Auch die nachfolgenden Regenten trieben die Erweiterung ihrer nunmehr Königlichen Haupt- und Residenzstadt München kräftig voran. Es entstanden u. a. vier breite Alleen – Brienner, Ludwigs-, Maximilians- und Prinzregentenstraße – mit zahlreichen Staats- und Repräsentationsbauten, und nach und nach wurden die umliegenden Vororte eingemeindet. König Ludwig I. (reg. 1825–1848) verfolgte die Absicht, München zu einem Zentrum der Kunst und Kultur auszubauen, zum „Isar-Athen“ und einer „Stätte edlen Lebensgenusses“. Durch die unter seiner Regierung erfolgte Bautätigkeit und Kulturförderung erhielten Wissenschaft und Künste entscheidende Impulse. Nachdem schon unter seinem Vater 1808 die Gründung der Akademie der Schönen Künste und zehn Jahre später die Eröffnung des neuen Königlichen Hof- und Nationaltheaters erfolgt waren, wurde 1826 die Hochschule von Landshut nach München verlegt und in „Ludwig-Maximilians-Universität“ umbenannt. Am Königsplatz konnten vier Jahre später die Glyptothek mit ihrer Sammlung antiker Skulpturen und nachfolgend das neugegründete Benediktinerkloster St. Bonifaz sowie das Museum antiker Kleinkunst eröffnet werden. Die bayerische Hauptstadt sollte sich auch zu einem Anziehungspunkt für Reisende aus aller Welt entwickeln. Ludwig I. unterstützte daher alle Bestrebungen zur Erneuerung und Modernisierung von Einrichtungen, die dem Fremdenverkehr dienten und die Infrastruktur verbesserten. Dazu gehörte auch der Bau von Hotels, Vergnügungsstätten, Restaurants und Cafés. In der kurfürstlichen Hauschronik konnte man 1840 beispielsweise lesen: „Einem Wunsche Seiner Majestät König Ludwigs I. von Bayern stattgebend, ließ im Jahr 1840 Reichsrat Josef Ritter von Maffei durch den Architekten Friedrich von Gärtner das erste vornehme Hotel in München, den Bayerischen Hof, bauen.“
Ab 1839 begann die Eisenbahn ihr Netz rund um München zu ziehen: 1839 wurde die Strecke München–Lochhausen, 1840 München–Augsburg eröffnet, acht Jahre später war der Hauptbahnhof fertiggestellt, im Jahr 1854 folgte die Einweihung der Strecke München–Starnberg, 1858 gelangen die Vollendung der ersten Eisenbahnbrücke über die Isar sowie die Freigabe der Strecke München–Landshut, 1860 war bereits die Trasse München–Salzburg–Wien in Betrieb. Die Eisenbahn machte München zu einem Hauptumschlagsplatz für viele Waren im süddeutschen Raum und sorgte für einen anwachsenden Tourismus, der sich sehr positiv auf die Gastronomie auswirkte.

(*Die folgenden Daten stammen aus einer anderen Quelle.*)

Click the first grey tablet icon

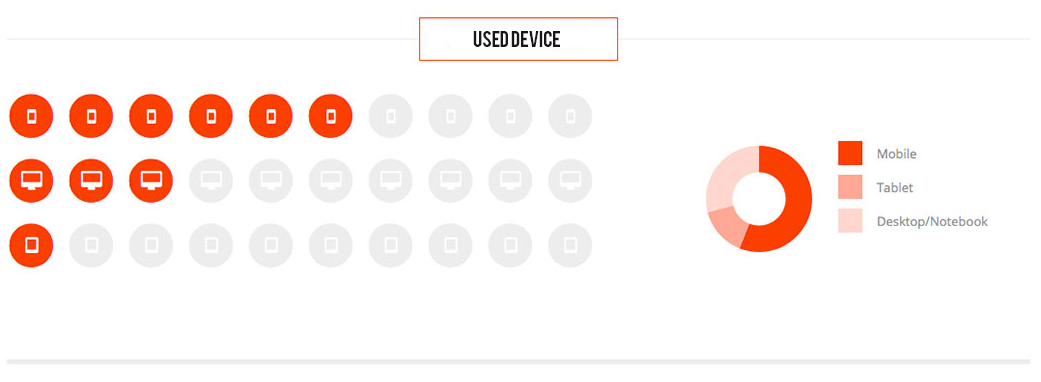tap(91, 245)
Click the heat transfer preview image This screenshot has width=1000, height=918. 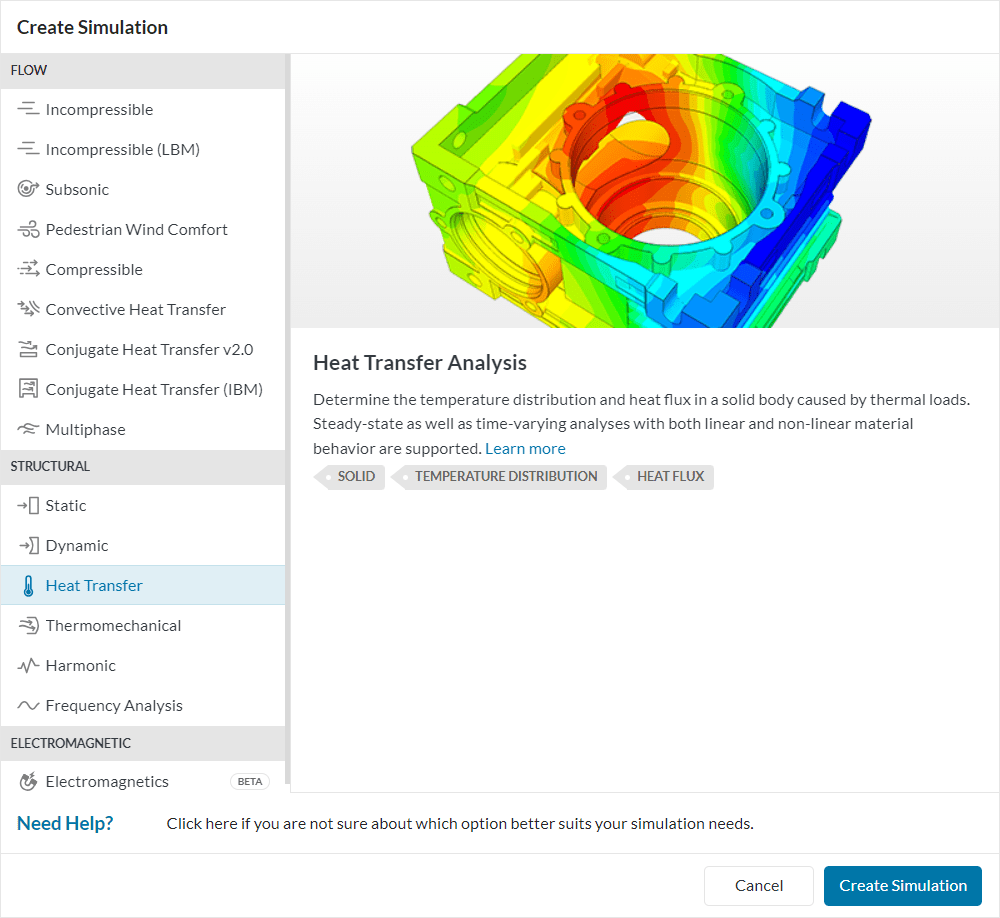[x=644, y=190]
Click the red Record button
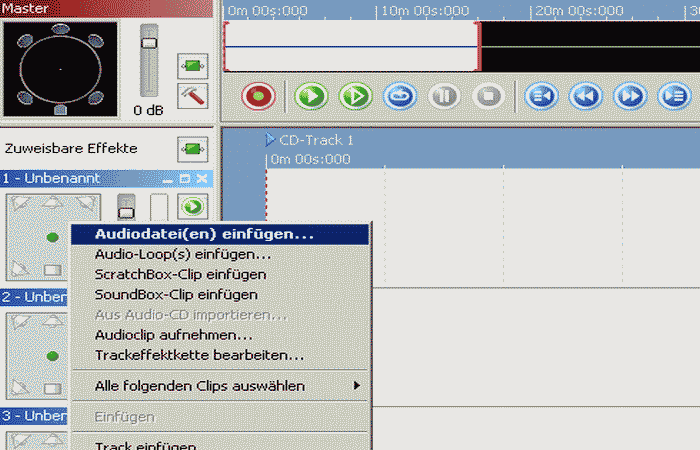Viewport: 700px width, 450px height. click(x=259, y=97)
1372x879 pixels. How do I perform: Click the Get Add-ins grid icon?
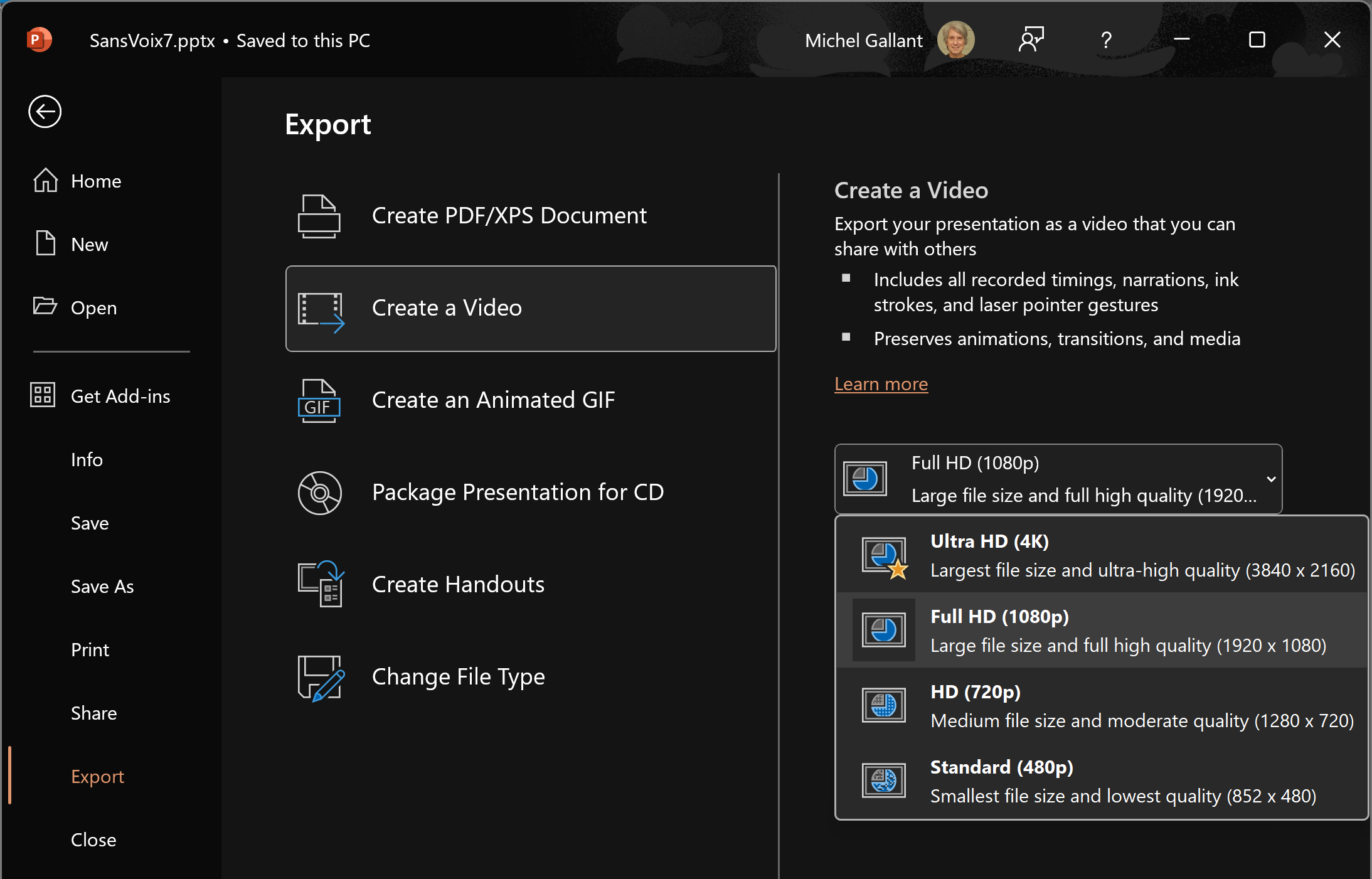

Die städtebaulichen Erweiterungspläne König Max’ II. (reg. 1848–1864) hinsichtlich der neuen Maximilianstraße, deren Bau 1852 begonnen wurde, beinhalteten ausdrücklich auch Cafés, wie der ausführende Architekt Friedrich Bürklein in seinen Aufzeichnungen überlieferte: „In der Hauptform eines römischen Forums angelegt ein würdiger Bauplatz für öffentliche Bauten und Monumente, ein Corso, ein Sammelplatz der gebildeten Welt. Gleich den Champs-Elysées in den entfernten Theilen zwischen Privatgebäuden: Conditoreien, Kaffee- und Speisehäuser, Säle für Musikfeste und Cirkus …“
Neben der Ausweitung des Stadtgebietes, die den Raum und Bedarf für Neugründungen schuf, wirkte sich auch eine Änderung der Gewerbeordnung positiv für die Cafébetreiber aus. Per Beschluss vom 6. Februar 1804 wurden die Kaffeesieder und die „Traiteurs“ (Speisewirte) zu einem Gewerbe zusammengelegt, gleichzeitig die Hofschutzbefreiung der Cafetiers aufgehoben und ihr Metier der bürgerlichen Jurisdiktion unterstellt. Es war ihnen nun erlaubt, auch andere Getränke, sogar Wein und Bier, sowie Essen anzubieten. Beim Bierverkauf gab es jedoch eine Mengenbeschränkung. Aus Rücksicht auf die Wirtshäuser wurde der Ausschank in Maßkrügen nicht gestattet. Durch diese neue Verordnung hatten die Cafetiers nun dennoch mehr Spielraum, um gastgewerblich weiterexistieren zu können. Auch in Wien erwirkten die Kaffeewirte 1811 die Genehmigung, zweimal am Tag warme Speisen anbieten zu dürfen. In Frankreich kam es ebenfalls ab 1800 immer häufiger zur Kombination zwischen Café und Speisegaststätte.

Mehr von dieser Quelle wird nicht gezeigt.